Assignment
Every line of the material below, from the top through the line with "This screenshot has height=702, width=1391.", should be reproduced exactly.

Records for the task
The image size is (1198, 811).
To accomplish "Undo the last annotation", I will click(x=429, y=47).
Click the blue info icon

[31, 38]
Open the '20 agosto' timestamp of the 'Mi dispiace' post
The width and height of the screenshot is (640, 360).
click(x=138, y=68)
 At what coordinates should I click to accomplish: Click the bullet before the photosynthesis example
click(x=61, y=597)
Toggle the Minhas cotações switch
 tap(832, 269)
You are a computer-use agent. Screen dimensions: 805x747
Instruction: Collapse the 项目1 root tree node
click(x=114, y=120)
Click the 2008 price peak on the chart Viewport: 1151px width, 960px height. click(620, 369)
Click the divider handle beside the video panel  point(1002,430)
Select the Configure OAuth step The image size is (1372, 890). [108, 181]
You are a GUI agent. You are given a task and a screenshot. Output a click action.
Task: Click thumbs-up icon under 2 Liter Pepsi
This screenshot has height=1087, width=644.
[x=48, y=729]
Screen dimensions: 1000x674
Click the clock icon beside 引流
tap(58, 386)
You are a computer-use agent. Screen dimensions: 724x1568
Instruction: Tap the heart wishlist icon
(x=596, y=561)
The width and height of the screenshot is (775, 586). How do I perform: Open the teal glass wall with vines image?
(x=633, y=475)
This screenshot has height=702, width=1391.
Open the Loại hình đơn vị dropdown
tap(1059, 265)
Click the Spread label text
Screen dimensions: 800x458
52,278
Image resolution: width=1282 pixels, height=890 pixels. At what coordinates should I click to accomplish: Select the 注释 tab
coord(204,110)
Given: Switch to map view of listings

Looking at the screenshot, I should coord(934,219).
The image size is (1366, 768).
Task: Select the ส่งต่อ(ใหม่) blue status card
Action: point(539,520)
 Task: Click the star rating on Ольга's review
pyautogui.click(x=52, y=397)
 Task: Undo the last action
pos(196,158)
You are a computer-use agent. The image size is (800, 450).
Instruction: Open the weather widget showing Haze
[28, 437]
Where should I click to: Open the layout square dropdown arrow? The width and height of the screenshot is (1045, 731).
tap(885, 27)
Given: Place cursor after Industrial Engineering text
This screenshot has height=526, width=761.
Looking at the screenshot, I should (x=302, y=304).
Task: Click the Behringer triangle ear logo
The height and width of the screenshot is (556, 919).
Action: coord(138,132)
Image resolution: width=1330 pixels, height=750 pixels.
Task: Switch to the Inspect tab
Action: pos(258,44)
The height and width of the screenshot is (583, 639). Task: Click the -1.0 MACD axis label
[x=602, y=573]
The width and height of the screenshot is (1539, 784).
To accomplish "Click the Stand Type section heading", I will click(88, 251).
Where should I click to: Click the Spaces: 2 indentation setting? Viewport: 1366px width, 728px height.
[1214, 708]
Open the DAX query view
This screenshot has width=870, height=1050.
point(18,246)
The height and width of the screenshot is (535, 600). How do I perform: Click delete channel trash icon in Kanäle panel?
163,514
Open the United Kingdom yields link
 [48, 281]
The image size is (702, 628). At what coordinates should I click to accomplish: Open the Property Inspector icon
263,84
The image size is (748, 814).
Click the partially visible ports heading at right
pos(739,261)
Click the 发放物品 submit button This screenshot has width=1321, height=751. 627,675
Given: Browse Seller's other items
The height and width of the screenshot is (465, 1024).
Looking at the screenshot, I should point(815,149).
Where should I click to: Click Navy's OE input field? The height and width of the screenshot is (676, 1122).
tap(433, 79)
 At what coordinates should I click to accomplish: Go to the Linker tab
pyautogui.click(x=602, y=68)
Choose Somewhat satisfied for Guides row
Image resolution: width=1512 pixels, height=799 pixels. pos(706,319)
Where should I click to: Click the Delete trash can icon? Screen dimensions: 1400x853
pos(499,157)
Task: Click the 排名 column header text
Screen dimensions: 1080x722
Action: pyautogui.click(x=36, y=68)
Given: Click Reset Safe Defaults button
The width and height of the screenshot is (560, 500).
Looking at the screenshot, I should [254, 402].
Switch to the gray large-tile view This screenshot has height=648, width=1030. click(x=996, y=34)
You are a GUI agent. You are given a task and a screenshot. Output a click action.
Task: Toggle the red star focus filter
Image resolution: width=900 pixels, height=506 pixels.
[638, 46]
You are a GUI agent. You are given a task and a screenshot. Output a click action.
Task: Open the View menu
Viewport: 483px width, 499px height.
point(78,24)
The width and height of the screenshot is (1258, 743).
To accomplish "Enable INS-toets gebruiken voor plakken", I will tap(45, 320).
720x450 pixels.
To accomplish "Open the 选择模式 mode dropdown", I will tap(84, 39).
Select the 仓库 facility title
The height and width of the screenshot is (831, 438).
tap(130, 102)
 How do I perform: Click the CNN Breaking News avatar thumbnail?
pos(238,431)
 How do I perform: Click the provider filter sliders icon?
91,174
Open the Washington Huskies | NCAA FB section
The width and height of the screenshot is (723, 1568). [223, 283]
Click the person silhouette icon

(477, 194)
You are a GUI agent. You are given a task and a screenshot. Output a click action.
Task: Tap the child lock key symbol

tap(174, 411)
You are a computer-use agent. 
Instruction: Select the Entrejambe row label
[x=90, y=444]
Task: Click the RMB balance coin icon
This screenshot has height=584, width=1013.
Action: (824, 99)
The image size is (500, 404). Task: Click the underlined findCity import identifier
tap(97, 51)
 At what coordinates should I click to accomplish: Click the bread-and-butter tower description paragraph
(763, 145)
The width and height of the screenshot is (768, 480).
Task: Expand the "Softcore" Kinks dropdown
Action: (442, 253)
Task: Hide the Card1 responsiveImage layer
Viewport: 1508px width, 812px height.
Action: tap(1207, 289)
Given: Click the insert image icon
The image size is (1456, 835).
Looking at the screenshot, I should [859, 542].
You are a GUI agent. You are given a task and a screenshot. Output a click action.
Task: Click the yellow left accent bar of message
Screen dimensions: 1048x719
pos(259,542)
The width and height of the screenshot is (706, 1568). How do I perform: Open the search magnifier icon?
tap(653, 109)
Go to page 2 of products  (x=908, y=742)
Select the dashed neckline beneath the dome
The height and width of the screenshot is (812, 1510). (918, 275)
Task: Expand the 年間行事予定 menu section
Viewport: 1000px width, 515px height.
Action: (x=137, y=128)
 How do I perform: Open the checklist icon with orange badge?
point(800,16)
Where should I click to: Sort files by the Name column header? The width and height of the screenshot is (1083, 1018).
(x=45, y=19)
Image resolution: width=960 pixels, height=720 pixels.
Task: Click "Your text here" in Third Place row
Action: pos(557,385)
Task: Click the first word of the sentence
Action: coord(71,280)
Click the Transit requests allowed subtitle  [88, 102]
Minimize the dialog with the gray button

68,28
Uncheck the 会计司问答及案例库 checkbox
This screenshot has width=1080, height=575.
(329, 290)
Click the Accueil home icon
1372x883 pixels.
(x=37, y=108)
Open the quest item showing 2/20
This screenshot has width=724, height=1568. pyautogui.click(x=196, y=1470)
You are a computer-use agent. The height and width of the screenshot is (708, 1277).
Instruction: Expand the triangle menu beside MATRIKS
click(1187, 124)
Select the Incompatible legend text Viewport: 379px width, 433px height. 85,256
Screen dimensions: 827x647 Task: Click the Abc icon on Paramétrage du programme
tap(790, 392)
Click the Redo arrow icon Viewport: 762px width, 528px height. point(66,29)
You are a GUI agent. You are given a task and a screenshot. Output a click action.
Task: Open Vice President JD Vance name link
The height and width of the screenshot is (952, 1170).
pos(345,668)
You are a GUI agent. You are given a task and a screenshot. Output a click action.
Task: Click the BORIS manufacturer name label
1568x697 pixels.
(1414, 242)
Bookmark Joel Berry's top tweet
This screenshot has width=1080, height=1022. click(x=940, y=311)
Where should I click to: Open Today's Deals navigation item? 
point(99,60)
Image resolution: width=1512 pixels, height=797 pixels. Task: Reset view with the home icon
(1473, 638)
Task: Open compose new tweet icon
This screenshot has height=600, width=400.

Response area
The image size is (1198, 811).
To accomplish "Undo the last annotation", I will click(x=429, y=47).
Click the blue info icon

[31, 38]
Open the '20 agosto' timestamp of the 'Mi dispiace' post
The width and height of the screenshot is (640, 360).
click(x=138, y=68)
 At what coordinates should I click to accomplish: Click the bullet before the photosynthesis example
click(x=61, y=597)
Toggle the Minhas cotações switch
 tap(832, 269)
You are a computer-use agent. Screen dimensions: 805x747
Instruction: Collapse the 项目1 root tree node
click(x=114, y=120)
Click the 2008 price peak on the chart Viewport: 1151px width, 960px height. click(620, 369)
Click the divider handle beside the video panel  point(1002,430)
Select the Configure OAuth step The image size is (1372, 890). [108, 181]
You are a GUI agent. You are given a task and a screenshot. Output a click action.
Task: Click thumbs-up icon under 2 Liter Pepsi
This screenshot has height=1087, width=644.
[x=48, y=729]
Screen dimensions: 1000x674
Click the clock icon beside 引流
tap(58, 386)
You are a computer-use agent. Screen dimensions: 724x1568
Instruction: Tap the heart wishlist icon
(x=596, y=561)
The width and height of the screenshot is (775, 586). How do I perform: Open the teal glass wall with vines image?
(x=633, y=475)
This screenshot has height=702, width=1391.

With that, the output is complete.